L’idea del Coronavirus come effetto di un complotto globalista, fomentato dallo «Stato profondo» e dai sionisti, che coinvolge tutti, da George Soros a Bill Gates, si è fatta strada non solo nei siti gestiti da rappresentanti dell’estrema destra, ma anche nelle piattaforme largamente utilizzate dai paranoici. Alcuni poggiano le proprie teorie complottistiche sull’esistenza di un laboratorio franco-cinese per lo studio dei virus patogeni con sede proprio a Wuhan. Nel 2017, il Primo Ministro francese Bernard Cazeneuve inaugurò il Laboratorio p4 dicendo: «Sono felice di trovarmi a Wuhan, che alcuni chiamano la “piccola Francia”, cuore della cooperazione franco-cinese». La virologa Shi Zhengli ha sostenuto che, il 7 gennaio, gli scienziati del suo Istituto-laboratorio erano già assolutamente certi che tanta gente si stesse ammalando a causa di un nuovo virus «che è il castigo che subiamo per le nostre barbare abitudini alimentari». Ma questo non significa, e non ci sono le prove, che laggiù si sia “costruito” questo potente virus e che sia in qualche modo scappato fuori dalle provette infettando la città e il mondo. Questa tesi toglierebbe la responsabilità al Mercato di Wuhan, dove il pipistrello morse il pangolino che poi un cinese mangiò... In quella “fiera dell’Est”, però, come si è visto bene dai documentari del «National Geographic», c’è una grande quantità di animali (serpenti, cani, uccelli, cinghiali, pennuti), molti ancora vivi, ammassati in gabbie e altri già preparati per esser cucinati, che hanno ormai sembianze che li rendono irriconoscibili. Per terra pozzanghere di sangue. Qualcosa di molto antico e assai impressionante. (…)

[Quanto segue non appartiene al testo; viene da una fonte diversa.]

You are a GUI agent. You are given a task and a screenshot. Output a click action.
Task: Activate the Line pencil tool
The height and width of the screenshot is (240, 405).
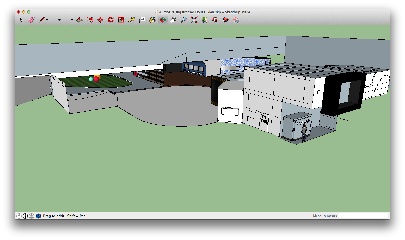tap(42, 20)
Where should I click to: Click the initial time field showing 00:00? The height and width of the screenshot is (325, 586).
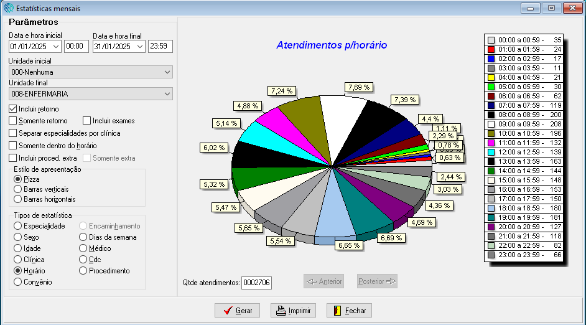77,47
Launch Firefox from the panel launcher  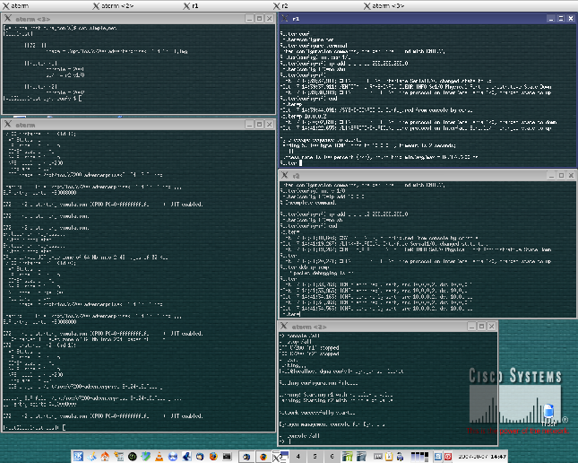[214, 457]
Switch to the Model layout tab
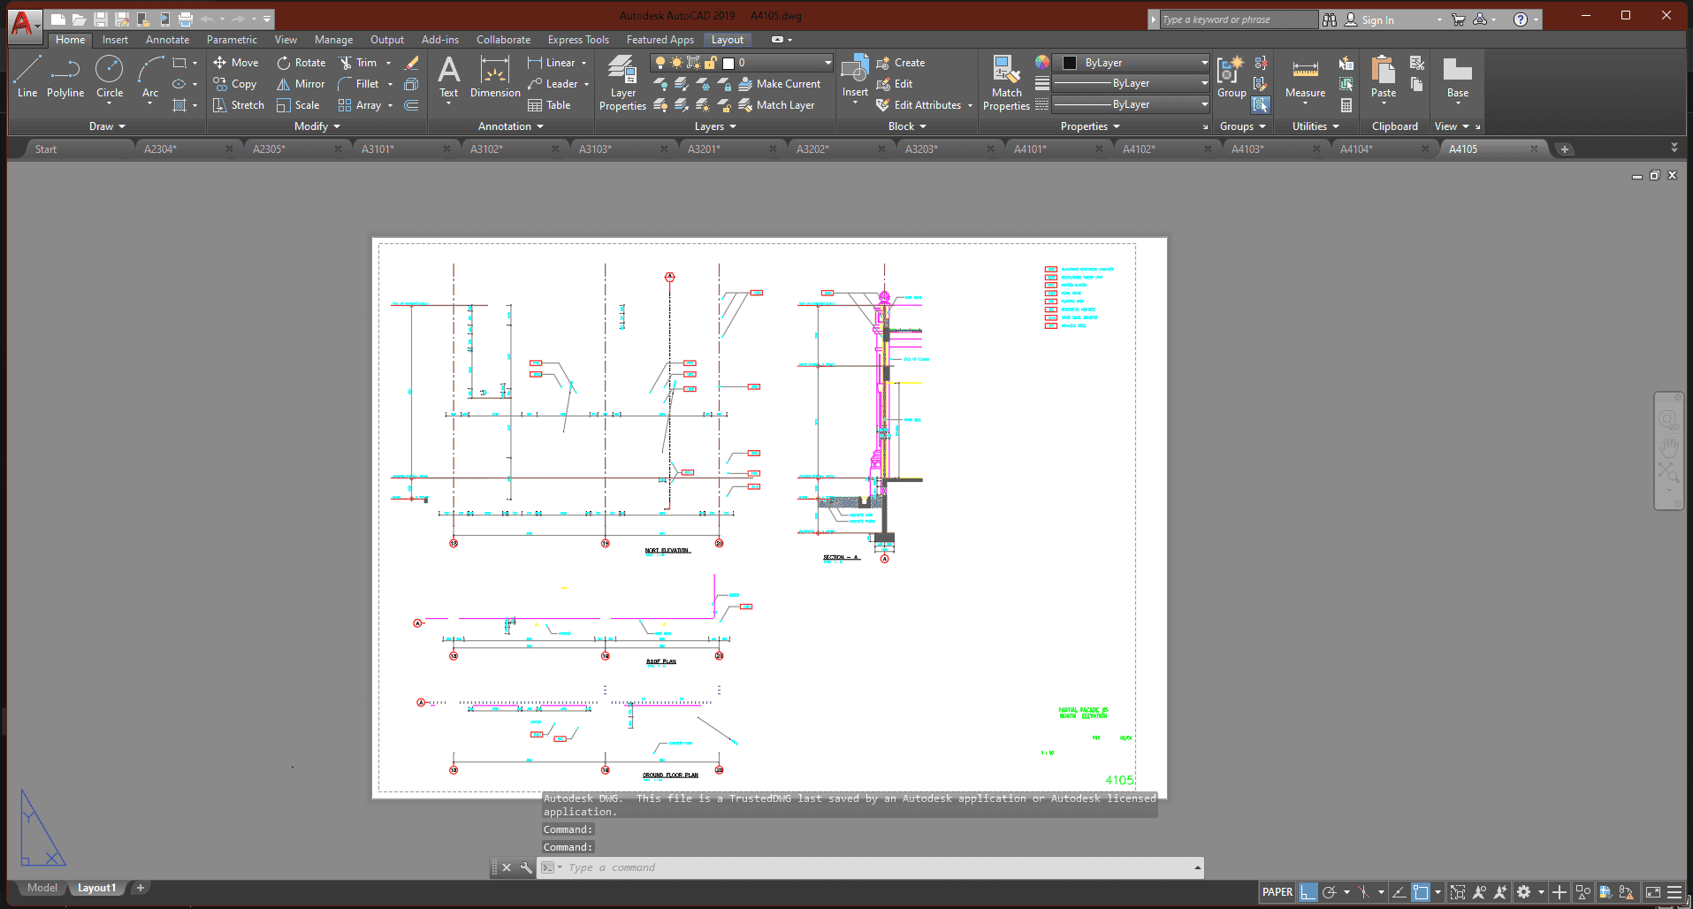Viewport: 1693px width, 909px height. click(x=42, y=888)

Grande è la responsabilità del Governo cinese di aver diffuso la notizia con molto ritardo. Ma ha dovuto darla, perché oggi esiste in Cina una “classe media” e un’opinione pubblica che, pur ancora assai “disciplinate”, non accetterebbero passivamente, a differenza del passato (anche durante il comunismo di Mao), la morte di moltissime persone. Il primo caso è scoppiato a Wuhan il 17 novembre. Soltanto 14 giorni dopo se ne sono visti gli effetti. Il coraggioso medico Li Wenliang per primo ha denunciato l’esistenza e la pericolosità di questo virus (che lo ha fatto morire il 6 febbraio). Il 23 gennaio la Cina ha chiuso tutto, isolando milioni di persone. E allora il mondo ha iniziato ad aprire gli occhi. Invece di prendere sul serio quello che stava accadendo in Cina, e studiare come laggiù si stessero adottando delle severe contromisure per combattere il contagio, in Italia si è pensato che la cosa non ci avrebbe riguardato direttamente. Il primo errore, effetto di questa isterica campagna, è stata la decisione drastica di chiudere tutti gli aeroporti italiani ai voli provenienti dalla Cina (riportando subito in patria i 400 italiani che si trovavano a Wuhan, dove c’è un’importante fabbrica italiana di materie plastiche, per metterli in quarantena). Questo provvedimento, dettato solo da scelte politiche ed emotive (come purtroppo ormai quasi tutte le decisioni che si prendono nel nostro paese), si è dimostrato folle. Invece di predisporre dei dispositivi nei nostri aeroporti che permettessero di controllare tutti i cinesi, gli stranieri e gli italiani di ritorno dai luoghi dove avrebbero potuto essere contagiati, si sono provocati ritorni incontrollati dalle nazioni confinanti. L’Italia ha così perso il controllo sui rientri dalla Cina...

Estratto dal libro di Francesco M. Cataluccio, "In occasione dell'epidemia", Edizioni Casagrande, 2020.